— START Dataset records —

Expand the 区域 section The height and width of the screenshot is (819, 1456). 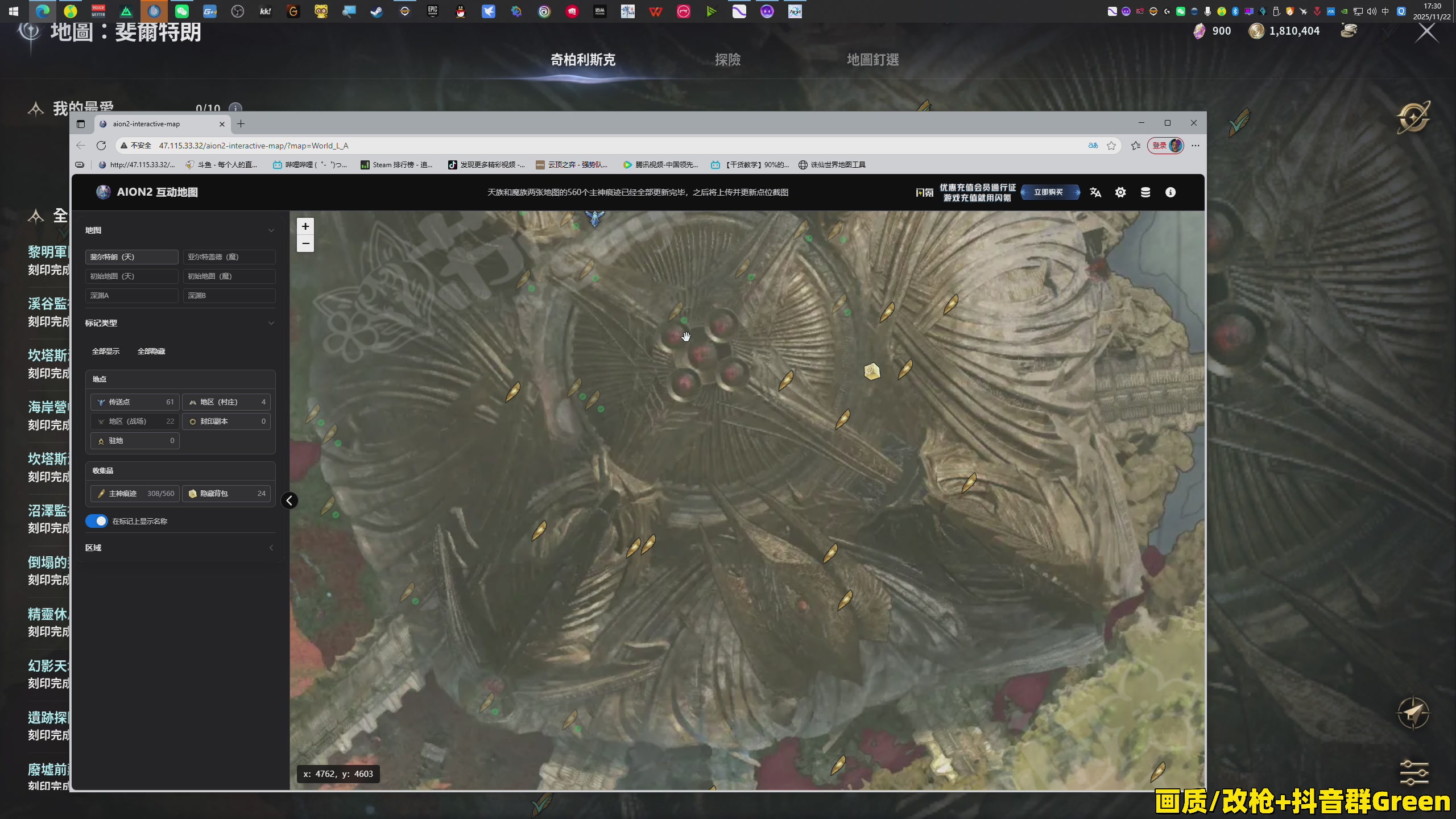(271, 548)
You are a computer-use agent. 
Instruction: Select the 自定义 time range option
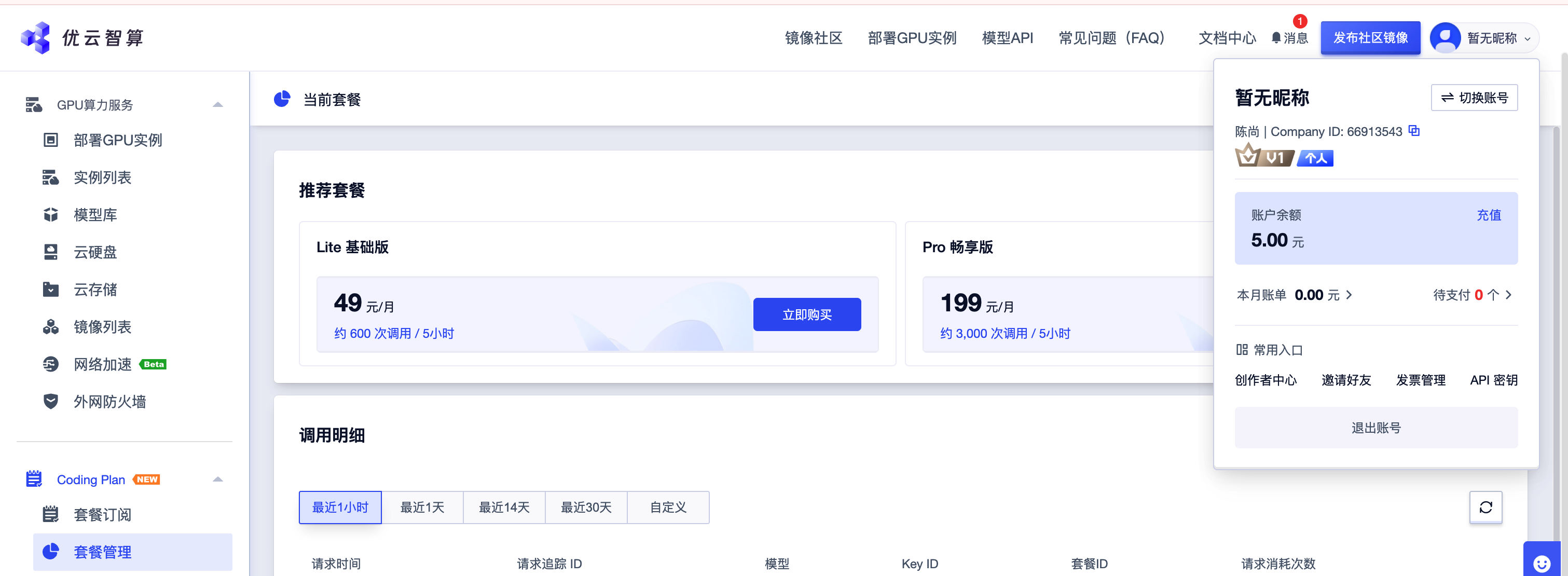tap(668, 507)
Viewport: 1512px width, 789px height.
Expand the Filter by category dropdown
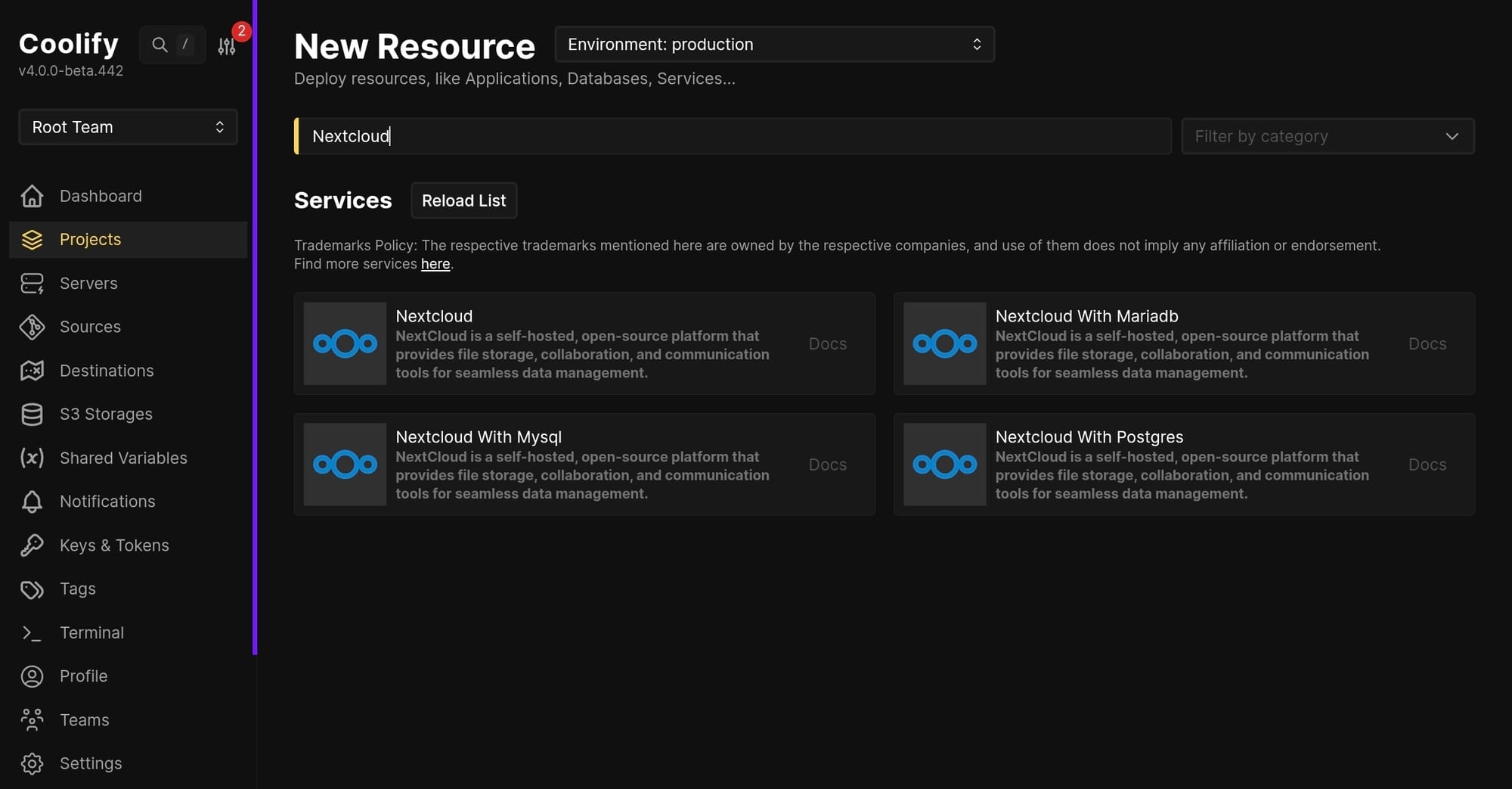point(1327,136)
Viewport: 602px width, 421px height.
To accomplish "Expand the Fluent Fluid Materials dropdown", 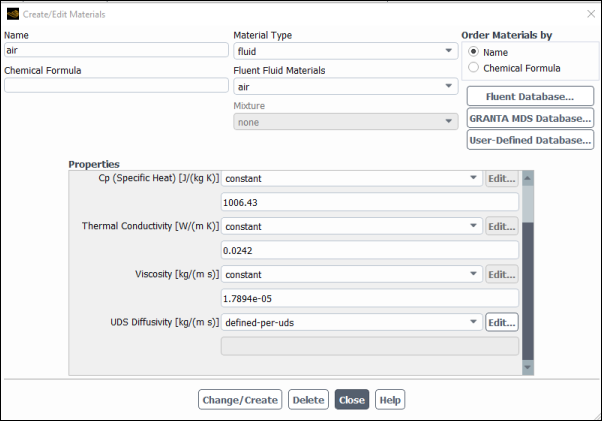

— END Dataset records —

▶ **What you should do**:
Copy the lines from the one containing "Viewport: 1512px width, 789px height." through the last line, changing "dropdown" to "menu" and keeping everything else the same. Leave the pictures out of your answer.

▶ **Answer**:
Viewport: 1512px width, 789px height.
Expand the Filter by category menu
point(1327,136)
Viewport: 602px width, 421px height.
To accomplish "Expand the Fluent Fluid Materials menu", 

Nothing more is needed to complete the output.